= TASK DESCRIPTION =
Would you transcribe each of the entries exactly, with nothing added or dropped?

========

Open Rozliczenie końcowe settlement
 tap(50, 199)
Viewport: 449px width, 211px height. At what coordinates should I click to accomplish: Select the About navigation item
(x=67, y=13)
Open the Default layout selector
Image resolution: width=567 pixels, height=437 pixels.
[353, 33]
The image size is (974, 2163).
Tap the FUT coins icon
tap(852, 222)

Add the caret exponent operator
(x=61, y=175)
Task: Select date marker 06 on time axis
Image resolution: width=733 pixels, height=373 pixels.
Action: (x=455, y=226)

========

= YOUR RESPONSE =
Open Rozliczenie końcowe settlement
 tap(50, 199)
Viewport: 449px width, 211px height. At what coordinates should I click to accomplish: Select the About navigation item
(x=67, y=13)
Open the Default layout selector
Image resolution: width=567 pixels, height=437 pixels.
[353, 33]
The image size is (974, 2163).
Tap the FUT coins icon
tap(852, 222)

Add the caret exponent operator
(x=61, y=175)
Task: Select date marker 06 on time axis
Image resolution: width=733 pixels, height=373 pixels.
Action: (x=455, y=226)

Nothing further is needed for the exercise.